> _Выбранный фрагмент_:
┌──
В 1833 году Пушкин оставался в глазах правительства человеком подозрительным, готовым на государственное преступление.
Он этого не знал. Но понимал уже в то время достаточно.
29 ноября он записал в дневнике:
«Три вещи осуждаются вообще – и по справедливости: 1) Выбор Сухозанета, человека запятнанного, вышедшего в люди через Яшвиля – педераста и отъявленного игрока ‹…› Государь видел в нем только изувеченного воина и назначил ему важнейший пост в государстве, как спокойное местечко в доме инвалидов. 2) Дамские мундиры. 3) Выдача гвардейского офицера фон-Бринкена курляндскому дворянству. Бринкен пойман в воровстве; государь не приказал его судить по законам, а отдал его на суд курляндскому дворянству. Это зачем? К чему такое своенравное различие между дворянином псковским и курляндским; между гвардейским офицером и другим чиновником? Прилично ли государю вмешиваться в обыкновенный ход судопроизводства? Или нет у нас законов на воровство? …Конечно, со стороны государя есть что-то рыцарское, но государь не рыцарь…»
Столь резко он никогда еще не писал о царе. Эта запись – переломная. Это – начало внутреннего разрыва с Николаем, крушение одной из основ его великого плана.
Каждое из трех обвинений имеет свой смысл.
Назначение Сухозанета, человека жестокого и нечистоплотного, главным директором Пажеского и всех сухопутных корпусов отдавало в его руки воспитание молодого офицерства. А мы знаем, какое значение Пушкин придавал воспитанию дворян.
Определение придворным дамам единообразной формы было проявлением заурядного самодурства.
Вмешательство царя в процесс судопроизводства доказывало отсутствие в стране законности.
Николай в 1833 году как будто задался целью опровергнуть надежды Пушкина.
14 декабря Пушкин записал в дневнике:
«11-го получено мною приглашение от Бенкендорфа явиться к нему на другой день. Я приехал. Мне возвращен Медный Всадник с замечаниями Государя».
Принять требования дворцовых цензоров поэт не мог. Он отказался от публикации поэмы.
Такого удара он не ожидал.
Напечатанный в одно время с «Анджело», «Медный всадник» должен был много сказать публике. И этот урон был важнее денежного.
Но события шли по восходящей.
30 декабря 1833 года Пушкин был пожалован в камер-юнкеры двора его величества.
Не надо считать Николая глупцом, действовавшим исключительно по прихотям. Он бывал очень точен в своих действиях. Претензии Пушкина на роль руководителя общественного мнения были для него неприемлемы. Одним движением он все ставил на место. Камер-юнкер не мог быть духовным вождем России.
└──
(Данные о координатах элементов)
┌──
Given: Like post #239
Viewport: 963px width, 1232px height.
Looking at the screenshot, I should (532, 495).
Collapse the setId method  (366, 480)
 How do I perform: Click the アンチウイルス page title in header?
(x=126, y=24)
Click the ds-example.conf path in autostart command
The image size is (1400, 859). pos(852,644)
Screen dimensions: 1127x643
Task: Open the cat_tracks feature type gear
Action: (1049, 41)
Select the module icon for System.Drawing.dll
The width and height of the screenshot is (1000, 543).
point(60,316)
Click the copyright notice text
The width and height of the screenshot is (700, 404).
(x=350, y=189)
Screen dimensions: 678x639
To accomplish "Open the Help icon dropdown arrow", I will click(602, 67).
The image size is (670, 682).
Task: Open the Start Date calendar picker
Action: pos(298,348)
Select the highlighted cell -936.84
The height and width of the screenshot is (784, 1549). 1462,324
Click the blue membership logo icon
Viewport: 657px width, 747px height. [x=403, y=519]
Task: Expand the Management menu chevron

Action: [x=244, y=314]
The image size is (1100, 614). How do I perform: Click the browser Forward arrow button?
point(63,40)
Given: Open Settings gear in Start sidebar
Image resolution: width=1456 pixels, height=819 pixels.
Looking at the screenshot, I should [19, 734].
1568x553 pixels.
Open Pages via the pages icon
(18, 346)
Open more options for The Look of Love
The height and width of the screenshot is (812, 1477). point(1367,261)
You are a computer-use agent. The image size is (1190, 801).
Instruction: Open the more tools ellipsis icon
└──
> _Что сделать_:
1. Скопируйте из фрагмента о Пушкине отрывок, начиная со слов «Столь резко он» и заканчивая словами «в стране законности.».
2. Переведите на английский язык предложение из фрагмента о Пушкине: «Вмешательство царя в процесс судопроизводства доказывало отсутствие в стране законности».

> _Решения по заданиям_:
1.
Столь резко он никогда еще не писал о царе. Эта запись – переломная. Это – начало внутреннего разрыва с Николаем, крушение одной из основ его великого плана.
Каждое из трех обвинений имеет свой смысл.
Назначение Сухозанета, человека жестокого и нечистоплотного, главным директором Пажеского и всех сухопутных корпусов отдавало в его руки воспитание молодого офицерства. А мы знаем, какое значение Пушкин придавал воспитанию дворян.
Определение придворным дамам единообразной формы было проявлением заурядного самодурства.
Вмешательство царя в процесс судопроизводства доказывало отсутствие в стране законности.

2. The tsar's interference in the judicial process proved the absence of the rule of law in the country.